So at noon today I went to hear Robert Fisk give a talk on campus, only a five minute walk from my office. It was exciting to me since Robert Fisk’s is a voice I know well from his reporting and excellent writing as a foreign correspondent for the Independent (the British newspaper, not the Santa Barbara free one). His is a voice I’ve learned to trust, and who can be relied on for considerable depth and vision in his pieces. In fact, until I learned of Juan Cole’s excellent blog Informed Comment last week (I sat with him in a day long meeting I reported on here) -which I recommend- his was pretty close to the only voice that I trusted to tell me what is really going on in the Middle East.
So to learn (from a graduate student here in Physics, Tameem Allbash [thanks!]) that he was on campus was a pleasant surprise, and I thought it was rather odd that I did not notice the announcement. Surely this will be a huge event, and I should R.S.V.P. to someone, and arrive on time to make sure I get a seat. Right? Wrong. There was harldy any advertising (actually I saw none at all.) So in fact, there was a huge crowd (standing room only) in a huge open air square on the USC campus when Michael Moore came last year, and there were people standing at the back for lack of seats at the really large Presbyterian church, where George Galloway came to talk (I reported on it here). Now both of these guys came with a message that I actually (largely) agree with (and yes, people get angry and confused and not listen to Galloway because of who he is and who we’ve been told he is…..), but this guy, Robert Fisk, is really it! This guy has had 30 years experience in the region, and is everyday on the ground in Iraq, dodging bullets to report to us what is going on. He’s interviewed all sorts of people on all sides of the political divide(s) over many year. This is the guy for whom there should be fighting in the aisles to get tickets and seats to hear him talk.
So I showed up, and… there was about 50 people.
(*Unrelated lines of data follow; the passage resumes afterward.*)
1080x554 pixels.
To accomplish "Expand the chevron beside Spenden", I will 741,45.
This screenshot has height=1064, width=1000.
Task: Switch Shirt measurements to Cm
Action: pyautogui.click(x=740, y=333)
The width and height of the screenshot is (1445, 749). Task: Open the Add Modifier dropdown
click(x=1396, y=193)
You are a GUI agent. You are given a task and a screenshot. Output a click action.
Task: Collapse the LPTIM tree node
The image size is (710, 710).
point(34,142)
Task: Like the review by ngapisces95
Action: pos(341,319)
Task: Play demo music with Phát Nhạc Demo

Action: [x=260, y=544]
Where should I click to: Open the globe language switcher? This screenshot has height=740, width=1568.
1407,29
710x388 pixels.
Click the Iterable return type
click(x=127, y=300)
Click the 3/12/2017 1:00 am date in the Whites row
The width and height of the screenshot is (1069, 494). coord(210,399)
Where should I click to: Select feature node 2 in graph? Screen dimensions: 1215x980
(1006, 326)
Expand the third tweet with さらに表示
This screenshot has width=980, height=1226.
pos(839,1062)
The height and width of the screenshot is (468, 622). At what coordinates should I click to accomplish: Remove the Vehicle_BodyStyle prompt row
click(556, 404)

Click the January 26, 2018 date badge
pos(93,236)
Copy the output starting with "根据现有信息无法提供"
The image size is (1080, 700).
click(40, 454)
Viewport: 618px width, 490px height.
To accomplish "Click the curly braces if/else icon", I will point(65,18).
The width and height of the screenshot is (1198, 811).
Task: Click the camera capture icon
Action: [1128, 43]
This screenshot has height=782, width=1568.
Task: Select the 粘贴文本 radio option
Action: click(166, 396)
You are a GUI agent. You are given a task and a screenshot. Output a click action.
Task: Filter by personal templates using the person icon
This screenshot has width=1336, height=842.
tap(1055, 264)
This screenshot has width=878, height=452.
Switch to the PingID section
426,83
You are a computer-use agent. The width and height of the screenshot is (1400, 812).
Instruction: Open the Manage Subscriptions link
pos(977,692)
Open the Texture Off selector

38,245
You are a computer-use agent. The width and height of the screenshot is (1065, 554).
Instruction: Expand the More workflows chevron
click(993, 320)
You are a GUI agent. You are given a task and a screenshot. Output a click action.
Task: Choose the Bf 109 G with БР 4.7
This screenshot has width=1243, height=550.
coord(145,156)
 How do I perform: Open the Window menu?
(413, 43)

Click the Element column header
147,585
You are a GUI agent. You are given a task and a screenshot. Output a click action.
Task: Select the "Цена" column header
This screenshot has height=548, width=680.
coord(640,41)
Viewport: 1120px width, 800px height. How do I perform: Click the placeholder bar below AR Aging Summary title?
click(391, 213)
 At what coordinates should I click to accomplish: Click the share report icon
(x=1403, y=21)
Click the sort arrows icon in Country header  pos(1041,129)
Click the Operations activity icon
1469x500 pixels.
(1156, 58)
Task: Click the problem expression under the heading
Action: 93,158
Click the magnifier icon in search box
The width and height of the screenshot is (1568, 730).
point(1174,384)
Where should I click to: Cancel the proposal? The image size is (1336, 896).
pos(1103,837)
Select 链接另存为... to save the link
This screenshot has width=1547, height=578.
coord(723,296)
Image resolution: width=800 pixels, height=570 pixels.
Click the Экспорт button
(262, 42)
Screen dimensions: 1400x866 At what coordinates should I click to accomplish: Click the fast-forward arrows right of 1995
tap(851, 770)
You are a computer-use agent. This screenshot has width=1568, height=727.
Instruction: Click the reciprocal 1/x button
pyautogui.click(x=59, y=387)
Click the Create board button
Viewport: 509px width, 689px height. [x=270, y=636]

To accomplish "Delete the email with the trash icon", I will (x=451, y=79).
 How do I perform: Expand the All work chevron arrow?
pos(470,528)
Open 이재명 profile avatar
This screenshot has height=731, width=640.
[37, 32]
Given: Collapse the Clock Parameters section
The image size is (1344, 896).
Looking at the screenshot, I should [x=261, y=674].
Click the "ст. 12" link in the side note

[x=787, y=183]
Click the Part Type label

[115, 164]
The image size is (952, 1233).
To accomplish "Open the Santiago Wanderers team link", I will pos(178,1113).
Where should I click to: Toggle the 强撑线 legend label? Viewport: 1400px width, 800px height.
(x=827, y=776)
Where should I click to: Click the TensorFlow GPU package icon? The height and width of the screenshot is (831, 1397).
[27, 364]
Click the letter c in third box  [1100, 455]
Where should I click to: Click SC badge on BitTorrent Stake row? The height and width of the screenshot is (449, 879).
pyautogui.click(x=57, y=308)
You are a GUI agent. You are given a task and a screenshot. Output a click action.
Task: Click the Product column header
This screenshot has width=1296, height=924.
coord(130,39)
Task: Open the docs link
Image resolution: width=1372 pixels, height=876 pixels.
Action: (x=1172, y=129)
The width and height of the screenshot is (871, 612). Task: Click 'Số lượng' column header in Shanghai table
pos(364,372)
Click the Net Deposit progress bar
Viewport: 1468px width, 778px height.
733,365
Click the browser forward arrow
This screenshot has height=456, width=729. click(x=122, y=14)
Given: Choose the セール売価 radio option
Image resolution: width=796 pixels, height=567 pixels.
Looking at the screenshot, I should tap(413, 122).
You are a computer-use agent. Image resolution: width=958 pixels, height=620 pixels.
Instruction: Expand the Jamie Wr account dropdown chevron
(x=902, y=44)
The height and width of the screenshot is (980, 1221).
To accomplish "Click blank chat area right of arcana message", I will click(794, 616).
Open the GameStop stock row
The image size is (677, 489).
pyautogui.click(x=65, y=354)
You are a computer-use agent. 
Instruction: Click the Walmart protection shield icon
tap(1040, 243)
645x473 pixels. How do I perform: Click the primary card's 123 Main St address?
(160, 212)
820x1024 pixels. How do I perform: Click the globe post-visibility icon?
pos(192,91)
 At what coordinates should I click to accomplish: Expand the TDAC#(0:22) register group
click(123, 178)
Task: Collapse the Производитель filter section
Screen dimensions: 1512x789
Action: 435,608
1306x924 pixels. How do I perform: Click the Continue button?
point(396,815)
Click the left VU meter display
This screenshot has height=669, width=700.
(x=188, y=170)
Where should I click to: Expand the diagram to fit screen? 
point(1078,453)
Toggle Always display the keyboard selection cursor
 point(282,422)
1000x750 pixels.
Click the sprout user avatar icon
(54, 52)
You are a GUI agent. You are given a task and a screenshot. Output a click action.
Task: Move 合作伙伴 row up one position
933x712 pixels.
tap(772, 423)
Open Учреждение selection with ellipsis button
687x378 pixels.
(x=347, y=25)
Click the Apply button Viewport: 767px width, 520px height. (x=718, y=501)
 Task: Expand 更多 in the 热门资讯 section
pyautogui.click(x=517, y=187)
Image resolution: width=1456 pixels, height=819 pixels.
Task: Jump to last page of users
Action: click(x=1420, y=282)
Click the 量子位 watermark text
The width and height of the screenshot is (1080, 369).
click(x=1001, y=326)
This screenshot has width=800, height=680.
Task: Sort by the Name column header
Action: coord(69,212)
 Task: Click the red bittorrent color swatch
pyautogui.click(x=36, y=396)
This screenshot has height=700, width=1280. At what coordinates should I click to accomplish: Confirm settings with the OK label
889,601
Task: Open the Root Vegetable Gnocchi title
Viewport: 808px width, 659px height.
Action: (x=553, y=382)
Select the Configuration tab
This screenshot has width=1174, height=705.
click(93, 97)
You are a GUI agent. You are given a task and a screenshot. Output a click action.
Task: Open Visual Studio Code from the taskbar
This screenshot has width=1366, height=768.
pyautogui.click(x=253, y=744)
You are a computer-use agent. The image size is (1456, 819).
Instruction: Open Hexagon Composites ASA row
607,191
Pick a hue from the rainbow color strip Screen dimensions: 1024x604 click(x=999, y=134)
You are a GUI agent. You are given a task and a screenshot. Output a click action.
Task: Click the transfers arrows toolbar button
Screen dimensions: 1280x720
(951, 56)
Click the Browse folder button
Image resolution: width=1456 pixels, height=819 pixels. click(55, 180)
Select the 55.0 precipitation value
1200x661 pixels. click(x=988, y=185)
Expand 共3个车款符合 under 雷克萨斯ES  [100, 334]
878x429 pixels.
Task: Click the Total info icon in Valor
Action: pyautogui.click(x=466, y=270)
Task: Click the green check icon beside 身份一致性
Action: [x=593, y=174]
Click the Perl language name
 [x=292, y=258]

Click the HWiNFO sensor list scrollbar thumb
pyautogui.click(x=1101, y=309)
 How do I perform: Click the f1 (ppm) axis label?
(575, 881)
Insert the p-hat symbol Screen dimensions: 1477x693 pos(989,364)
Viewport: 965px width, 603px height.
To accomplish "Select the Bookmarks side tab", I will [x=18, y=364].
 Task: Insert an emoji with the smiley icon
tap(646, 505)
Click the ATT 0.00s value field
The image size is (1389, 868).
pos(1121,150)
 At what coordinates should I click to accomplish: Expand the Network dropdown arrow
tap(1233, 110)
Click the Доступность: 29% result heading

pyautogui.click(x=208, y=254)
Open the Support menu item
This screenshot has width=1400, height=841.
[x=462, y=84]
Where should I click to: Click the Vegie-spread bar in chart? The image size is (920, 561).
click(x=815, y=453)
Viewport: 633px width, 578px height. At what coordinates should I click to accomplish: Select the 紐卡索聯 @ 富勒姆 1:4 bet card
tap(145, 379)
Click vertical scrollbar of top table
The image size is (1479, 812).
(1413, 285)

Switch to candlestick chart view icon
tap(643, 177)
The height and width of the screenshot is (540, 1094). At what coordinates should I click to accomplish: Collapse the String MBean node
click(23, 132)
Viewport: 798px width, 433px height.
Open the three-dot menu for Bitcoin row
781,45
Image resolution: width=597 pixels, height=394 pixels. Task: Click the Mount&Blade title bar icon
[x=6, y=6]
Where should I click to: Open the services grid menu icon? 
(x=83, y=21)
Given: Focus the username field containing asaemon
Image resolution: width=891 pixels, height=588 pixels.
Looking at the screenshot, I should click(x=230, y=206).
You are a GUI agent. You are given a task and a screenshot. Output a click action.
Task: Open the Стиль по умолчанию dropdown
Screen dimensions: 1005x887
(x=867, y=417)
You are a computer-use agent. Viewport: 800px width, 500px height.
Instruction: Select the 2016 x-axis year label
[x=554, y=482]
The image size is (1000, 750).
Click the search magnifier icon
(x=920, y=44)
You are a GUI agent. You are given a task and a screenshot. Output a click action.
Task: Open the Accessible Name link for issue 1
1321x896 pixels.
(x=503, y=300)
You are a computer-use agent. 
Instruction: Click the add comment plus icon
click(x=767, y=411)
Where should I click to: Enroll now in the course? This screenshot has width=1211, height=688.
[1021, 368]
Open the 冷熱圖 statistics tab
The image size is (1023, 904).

Actually, I think I’m being generous in this estimate. Amazing. Just amazing, and sadly ironic. (You can’t excuse it all by saying that the people in the USA don’t know him as he is from the UK, because that’s the point. Given that there are so few clear voices on the issues he talks about, more people should know about him….)
Well, moving on from that shock, let me tell you a little about what he had to say. Let me say at the outset that he’s written a new book, and he was (in that apologetic manner that we British are so good at when it comes to money changing hands) promoting it. From what he said in the talk, I’m happy to tell you to go out and get it if you are interested. (Perhaps I should have bought a few copies and got them signed and sold them on to you, but I did not.)
This won’t be a complete report, but just some bits here and there to give you an idea of what he was saying, and how he said it. If you ever hear that he is talking somewhere near you, please consider going to hear what is really going on in the Middle East because frankly, it is at least as bad as you’ve feared.
One of his themes was, as he put it
refusing to follow the narrative laid down by our betters
and by “betters” he is referring, with tongue in cheek, to our political leaders, the Bush- and Blair- types; the Rumsfelds, Powells, Rices….. you get the idea. He spoke of the book as being a tribute to his father, with whom he did not see eye-to-eye (his father was mostly sympathetic to politics that the speaker did not agree with), but who nevertheless he had a lot of respect for, chiefly as a result of actions (or rather refusing to do certain actions) during the Second World War. In fact, the title of the book (“The Great War for Civilization: The Conquest of the Middle East”) came partly from the inscription on the back of one of the medals his father wore proudly every November 11th (Remembrance day in the UK – the analogue of Veteran’s day in the USA). Fisk of course questions the very notions in the title.
He says that the book is depressing, and was hard to write. He has poured in a lot of himself into this book, as you can tell from the strains in his voice as he talks about parts of it. Another excellent quote I managed to write down from him was about reporters in the region:
We should all carry history books in our back pockets; the reporters notebook should be a secondary concern.
And of course he is right, and painfully so. One cannot understand what is going on there without looking at the history of the region, particularly the “fine” work done there by the Western powers in the last century or so. To know the history is to see and recognize the same mistakes that were made in the past being made there again with eerie accuracy. He gave many examples. Some large scale some small. The large scale involves recalling the invasions by the British in that area of the world on a number of occasions, and the politics that was going on at the time, and the similarity of the situations and arguments. The small scale involves noting that the first British soldier to be killed by “insurgents” during the occupation was in 1920, near or in Fallujah. Many years later, he as a reporter, drove near the spot where the first American soldier to be killed by a roadside bomb during the occupation had fallen, in 2003. He saw his blood still on the ground. It was in Fallujah, not very far from the 1920 spot.